Hi this may be a very simple question but can someone please explain how they got from the first line to the second?

\begin{align*}x^2 \sqrt{1-\frac{9}{x^2}}  &=x^2 \sqrt{\frac{x^2}{x^2}-\frac{9}{x^2}} \\ &=x^2 \sqrt{\frac{1}{x^2}(x^2-9)} \\ &=x^2 \sqrt{\frac{1}{x^2}}\sqrt{x^2-9} \\ &=x \sqrt{x^2-9}\end{align*}

[persistent_insomniac]

\begin{align*}x^2 \sqrt{1-\frac{9}{x^2}}  &=x^2 \sqrt{\frac{x^2}{x^2}-\frac{9}{x^2}} \\ &=x^2 \sqrt{\frac{1}{x^2}(x^2-9)} \\ &=x^2 \sqrt{\frac{1}{x^2}}\sqrt{x^2-9} \\ &=x \sqrt{x^2-9}\end{align*}

Can you plz explain how you got from the 3rd line to the 4th

[S_R_K]

Can you plz explain how you got from the 3rd line to the 4th

What is the positive square root of x^2?

[MB_]

Can you plz explain how you got from the 3rd line to the 4th

\begin{align*} x^2 \sqrt{\frac{1}{x^2}}\sqrt{x^2-9}&=x^2 \frac{\sqrt{1}}{\sqrt{x^2}}\sqrt{x^2-9}\\ &=x^2 \frac{1}{x}\sqrt{x^2-9}  \\ &=x \sqrt{x^2-9}\end{align*}

[AlphaZero]

Just going to quickly add:

Although the absolute value function is not required in this subject, please note that \[\sqrt{x^2}=\begin{cases}x, & x\geq 0\\
-x, & x<0\end{cases}.\] So, the final result is only valid for  \(x>3(>0)\).

[Arthurmorgan]

"Determine whether the following functional equations hold true for the standard functions with the parameter 'a'.

f(x+y)=f(xy) for f(x)=2^{ax}

Struggling to grasp what Is meant by the parameter, never seen it before in the textbook.

[AlphaZero]

"Determine whether the following functional equations hold true for the standard functions with the parameter 'a'.

f(x+y)=f(xy) for f(x)=2^{ax}

Struggling to grasp what Is meant by the parameter, never seen it before in the textbook.

The word "parameter" just means a quantity that influences the output.

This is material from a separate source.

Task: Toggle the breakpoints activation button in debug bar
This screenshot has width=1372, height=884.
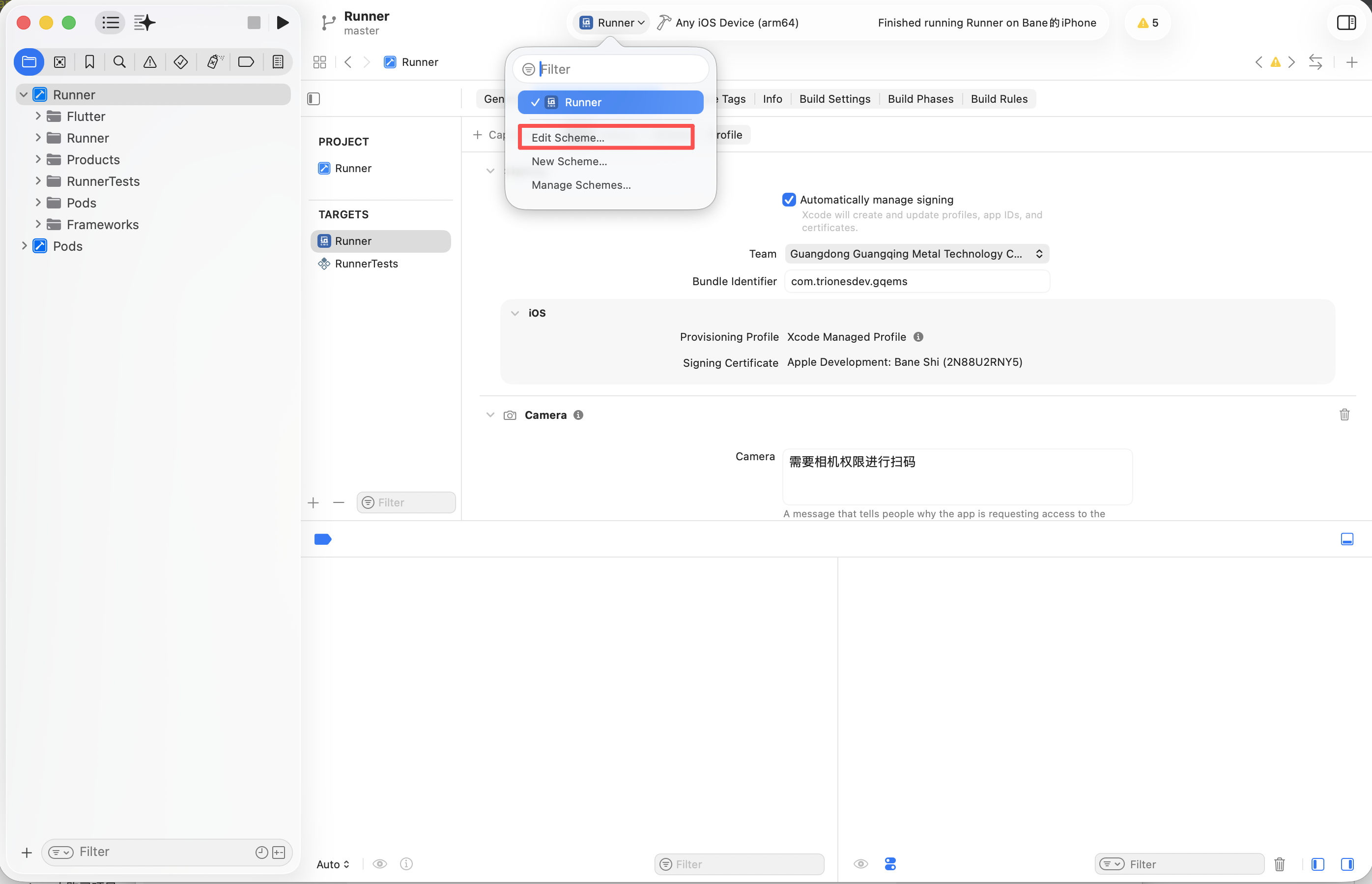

Here \(a\) is just a real constant (\(a\in\mathbb{R}\)).

[lzxnl]

What is the positive square root of x^2?

Not x. sqrt((-1)^2) = 1, not -1.

[S_R_K]

Not x. sqrt((-1)^2) = 1, not -1.

Yes of course it should be |x|, not x. But I took it from the question (where the solution was provided) that x was assumed to be positive.

[VanessaS]

Could someone please help me with question 7a?

[AlphaZero]

Could someone please help me with question 7a?

Hint:  consider the angles in the isosceles triangle \(\triangle OXZ\).

[Donut]

How do I solve this question?

The answer is 9.2, but if the portions are reversed shouldn't it be 18 years because there should be a ratio of 5:1 for currawongs to magpies, not a 1:1 ratio.

[S_R_K]

How do I solve this question?

The answer is 9.2, but if the portions are reversed shouldn't it be 18 years because there should be a ratio of 5:1 for currawongs to magpies, not a 1:1 ratio.

You are correct, the proportions are reversed at the time t for which C * (1.12)^t = 25C * (0.94)^t (where C is the initial size of the currawong population).